Objectifs de l’action fixés par les aspirations naturelles de l’homme et non un choix. Approche matérialiste qui voit dans la morale une systématisation des élans naturels spontanés donc irréfléchis et sentis comme adéquat à l’existence concrète.

Code de soumission

Construction idéologique qui soumet des hommes à d’autres en aliénant aussi bien leur corps que leur pensée.

Mystification (+/- bienveillante).

Construction idéologique manifestement malhonnête qui cache ses intentions de soumettre une partie des individus formant la communauté.

A) Explication de la problématique :

Les usages langagiers le disent : « Se conduire », « se tenir » ≠ « se laisser aller », « suivre ses penchants »

Être origine, début de l’action. Faire quelque chose de nouveau. La natalité dit H. Arendt est une promesse de nouveau.

Pour pouvoir affirmer que la morale existe, il est nécessaire de démontrer que nous sommes ou pouvons devenir auteur de notre action. Détenir la force d’initiative, à partir de soi, se faire cause de son action, voilà ce qui est parfois appeler autorité ou liberté. Lagent veut se faire acteur, auteur de son action : l’origine, c’est-à-dire le point de départ et le sens. Ne pas subir, ne pas être l’instrument d’une activité vide de sens (comme l’activité naturelle) ou maîtrisée par d’autres (comme l’action aliénée). L’action morale est d’abord l’action revendiquée par un auteur.

L’action naturelle n’a pas de sens ; elle n’a pas de valeur morale. Les hommes peuvent-ils faire cette différence : action naturelle/action sensée et donc moralement évaluable ?

L’action aliénante n’a pas de valeur : elle n’intègre pas la volonté de l’acteur, elle le transforme en instrument.

Devenir auteur suppose de récupérer sa force d’agir personnelle au nom de quelque chose assumé personnellement.

Donc, on peut faire les différences suivantes : action naturelle/action technique/action professionnelle/action politique.

Types d’action

Caractérisation

Exemples

Auteurs

Action naturelle

Sentie comme indispensable pour vivre en bonne santé.

Créer les conditions d’une bonne température.

DONNÉES AFFICHÉES:
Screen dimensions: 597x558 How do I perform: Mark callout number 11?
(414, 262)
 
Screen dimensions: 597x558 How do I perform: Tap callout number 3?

CONSIGNE 1:
Répondez à ces questions d'après le texte :
(a) Que faut-il démontrer pour pouvoir affirmer que la morale existe ?
(b) Selon H. Arendt, que représente la natalité ?
(c) Pourquoi l'action aliénante n'a-t-elle pas de valeur ?
CONSIGNE 2: Recopiez le passage du texte qui va de « Objectifs de l’action » à « que leur pensée. », ces deux extraits compris.

RÉPONSE 1:
(a) Il faut démontrer que nous sommes ou pouvons devenir auteur de notre action.
(b) La natalité est une promesse de nouveau.
(c) Elle n'intègre pas la volonté de l'acteur et le transforme en instrument.

RÉPONSE 2:
Objectifs de l’action fixés par les aspirations naturelles de l’homme et non un choix. Approche matérialiste qui voit dans la morale une systématisation des élans naturels spontanés donc irréfléchis et sentis comme adéquat à l’existence concrète.

Code de soumission

Construction idéologique qui soumet des hommes à d’autres en aliénant aussi bien leur corps que leur pensée.